FREE - A LIFE INTEREST - FREE. DEEPEST OIL WELL IN CALIFORNIA. One Mile - 5280 Feet Deep. Now Going Down in the Very Heart of Signal Dome....Learn How YOU - can NOW - secure a Free Life Interest in the Famous WELL and TEN OTHERS

FREE - A LIFE INTEREST - FREE. DEEPEST OIL WELL IN CALIFORNIA. One Mile - 5280 Feet Deep. Now Going Down in the Very Heart of Signal Dome....Learn How YOU - can NOW - secure a Free Life Interest in the Famous WELL and TEN OTHERS

Atascadero, CA: Illustrated Review, [1923].

Bifolium, 16 x 22 inches, with text on 4 unnumbered pages, two of which also have half-tone illustrations from photographs.

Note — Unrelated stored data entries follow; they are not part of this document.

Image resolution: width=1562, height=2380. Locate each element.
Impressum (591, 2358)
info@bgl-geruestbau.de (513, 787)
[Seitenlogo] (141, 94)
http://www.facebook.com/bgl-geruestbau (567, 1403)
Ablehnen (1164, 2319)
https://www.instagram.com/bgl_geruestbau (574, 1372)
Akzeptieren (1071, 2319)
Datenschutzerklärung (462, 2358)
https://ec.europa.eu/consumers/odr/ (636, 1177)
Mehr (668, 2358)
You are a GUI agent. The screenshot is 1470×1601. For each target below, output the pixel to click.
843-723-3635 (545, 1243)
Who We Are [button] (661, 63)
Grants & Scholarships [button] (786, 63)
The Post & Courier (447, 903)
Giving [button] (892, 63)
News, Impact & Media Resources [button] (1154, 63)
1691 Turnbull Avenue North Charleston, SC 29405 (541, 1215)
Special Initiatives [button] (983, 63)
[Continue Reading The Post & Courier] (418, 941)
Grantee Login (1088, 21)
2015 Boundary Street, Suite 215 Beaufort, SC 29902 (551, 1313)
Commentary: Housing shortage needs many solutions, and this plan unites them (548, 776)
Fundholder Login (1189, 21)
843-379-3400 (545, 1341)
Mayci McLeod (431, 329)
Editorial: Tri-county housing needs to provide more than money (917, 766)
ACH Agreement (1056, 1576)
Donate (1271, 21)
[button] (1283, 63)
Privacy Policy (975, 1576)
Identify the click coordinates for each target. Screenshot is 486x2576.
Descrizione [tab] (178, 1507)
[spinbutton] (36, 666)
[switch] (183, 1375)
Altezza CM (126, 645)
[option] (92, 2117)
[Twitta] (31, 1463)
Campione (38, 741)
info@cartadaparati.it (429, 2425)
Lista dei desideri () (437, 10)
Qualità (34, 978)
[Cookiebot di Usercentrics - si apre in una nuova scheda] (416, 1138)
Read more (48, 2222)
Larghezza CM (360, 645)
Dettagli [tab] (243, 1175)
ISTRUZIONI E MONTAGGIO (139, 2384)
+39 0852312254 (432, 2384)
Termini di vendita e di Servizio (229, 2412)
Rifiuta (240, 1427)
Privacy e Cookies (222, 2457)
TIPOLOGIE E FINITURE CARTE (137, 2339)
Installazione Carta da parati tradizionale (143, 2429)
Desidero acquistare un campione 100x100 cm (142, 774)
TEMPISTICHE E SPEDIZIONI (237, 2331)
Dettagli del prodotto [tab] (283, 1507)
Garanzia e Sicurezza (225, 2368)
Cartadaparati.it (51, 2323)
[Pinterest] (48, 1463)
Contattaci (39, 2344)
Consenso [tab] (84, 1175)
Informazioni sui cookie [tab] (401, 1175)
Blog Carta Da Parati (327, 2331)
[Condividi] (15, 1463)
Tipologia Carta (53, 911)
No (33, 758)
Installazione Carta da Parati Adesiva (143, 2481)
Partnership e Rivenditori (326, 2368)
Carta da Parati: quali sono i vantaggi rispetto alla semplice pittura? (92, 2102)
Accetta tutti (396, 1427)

Creases from folding to fit in a standard business envelope, a few small chips and short closed tears; very good. Not found in OCLC. Edward Gardner Lewis (1869-1950) was a progressive and enterprising publisher, marketer, and land promoter who founded two planned communities, University City, Missouri and Atascadero, California. Originally based in St. Louis, he published a successful women's magazine and founded the nation's first bank-by-mail service; a college and art academy; the American Women's League, which provided benefits to women who sold magazine subscriptions; and the American Women's Republic, which sought to educate women about politics and government preparation for their winning the right to vote. In 1905, the United States Post Office began to investigate him for mail fraud. Although he was never convicted, over the next seven years he faced several indictments and trials, which severely damaged his reputation in St. Louis. Seeking greener pastures, in 1912-13 he put together a group of investors to purchase land and build a model community, Atascadero, in San Obispo County, California. There he continued his publishing enterprises, founding the Illustrated Review, a pictorial magazine that had achieved a circulation of one million by 1917. Such success was due in large part to the bold marketing tactics evident in this circular, which offered a free lifetime share in ten oil wells to anyone who purchased a $10 lifetime subscription to the magazine. Readers were urged to purchase multiple subscriptions and sell or give them away to family or friends, earning themselves additional shares in wells about to be drilled on "the proven richest oil spot on which the sun has ever shown." Alas, despite the "proven production facts" and encouraging "engineer's chart" provided here, Lewis's wells turned out to be dry. By 1925, he had been sued by investors in this and other schemes and was forced to declare bankruptcy, and in 1927 he was convicted of mail fraud and sentenced to five years in Federal prison.